During a test experiment, the engineer finds an ideal very light spring has already been stretched 1.4m from its original length. He also finds that he needs to perform 100J of work to further stretch this spring an additional 1.5m. What is the value of the spring constant for this spring?

2. Relevant equations

W = F*d

F = -kx

So I wrote out that F1 = -kx to stretch the spring the initial 1.4m and then to stretch it the additional 1.5m it would take:

F2 +F1 = -2.9*k

I also wrote out:

F1 = -1.5k

Then I used 100 = F2*1.5

so F2 = 66.67 although I'm not sure if you can use this equation for a spring

Then 66.67 -1.5k = -2.9k and I tried solving for k but that didn't work so I'm not sure what else to try.

2. Dec 10, 2014

### haruspex

There are two problems with that approach. First, your F2 is the additional force to get the extra 1.5m extension, but while extending it that 1.5m the total force applied is between F1and F1+F2. Therefore F1is an important part of the work done.
Secondly, the force only reaches F1+F2 at full extension, so neither can you write 100 = (F1+F2)*1.5.
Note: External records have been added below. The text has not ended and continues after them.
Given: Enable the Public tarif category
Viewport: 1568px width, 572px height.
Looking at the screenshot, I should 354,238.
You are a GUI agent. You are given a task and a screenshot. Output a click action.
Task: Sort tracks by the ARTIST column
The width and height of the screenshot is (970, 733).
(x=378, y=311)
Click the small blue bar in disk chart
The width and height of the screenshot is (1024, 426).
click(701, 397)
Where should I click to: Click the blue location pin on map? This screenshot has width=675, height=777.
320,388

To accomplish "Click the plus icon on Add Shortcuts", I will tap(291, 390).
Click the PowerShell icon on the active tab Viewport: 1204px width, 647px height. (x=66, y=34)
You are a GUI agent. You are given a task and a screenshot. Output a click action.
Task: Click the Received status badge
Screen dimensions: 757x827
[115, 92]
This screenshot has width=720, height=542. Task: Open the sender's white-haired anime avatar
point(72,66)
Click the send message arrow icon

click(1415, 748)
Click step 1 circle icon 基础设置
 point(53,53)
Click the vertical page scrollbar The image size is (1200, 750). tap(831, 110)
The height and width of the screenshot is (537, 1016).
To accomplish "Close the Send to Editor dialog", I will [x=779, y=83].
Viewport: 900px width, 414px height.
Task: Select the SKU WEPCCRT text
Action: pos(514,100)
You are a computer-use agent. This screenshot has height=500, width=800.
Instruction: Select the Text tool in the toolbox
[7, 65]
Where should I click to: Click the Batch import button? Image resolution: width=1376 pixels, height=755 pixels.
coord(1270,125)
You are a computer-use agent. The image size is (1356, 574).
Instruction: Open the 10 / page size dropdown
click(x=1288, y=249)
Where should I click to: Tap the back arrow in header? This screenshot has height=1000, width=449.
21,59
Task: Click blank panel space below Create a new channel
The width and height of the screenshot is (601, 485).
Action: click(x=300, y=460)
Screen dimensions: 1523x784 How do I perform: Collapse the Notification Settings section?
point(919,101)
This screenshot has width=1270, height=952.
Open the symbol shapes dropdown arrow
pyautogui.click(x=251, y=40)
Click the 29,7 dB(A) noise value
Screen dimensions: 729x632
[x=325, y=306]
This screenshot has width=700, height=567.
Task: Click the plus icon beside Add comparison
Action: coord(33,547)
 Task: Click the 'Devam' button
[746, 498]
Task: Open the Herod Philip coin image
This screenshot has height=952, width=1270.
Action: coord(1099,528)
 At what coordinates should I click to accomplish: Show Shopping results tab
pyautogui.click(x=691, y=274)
In terms of k, what work was done to stretch it 1.4m? What total work was done to stretch it 1.4+1.5m?

3. Dec 10, 2014

### p0ps1c1e

So W1 = 1/2k*(1.4)^2 = 0.98k
W2 = 100
WorkTotal = 1/2k(2.9)^2 = 4.205k

Then I put it together 4.205k = 0.98k + 100J

so k = 31 N/M ?

Also, I thought 1/2kx^2 was for potential energy of a spring. So I'm kind of confused about the difference between the two now

4. Dec 10, 2014

### haruspex

Looks right.
The work done to stretch a spring (from slack) equals the potential energy stored in the spring (assuming no losses). Where's the confusion?

5. Dec 10, 2014

### p0ps1c1e

Thanks. I guess I just need to review this chapter some more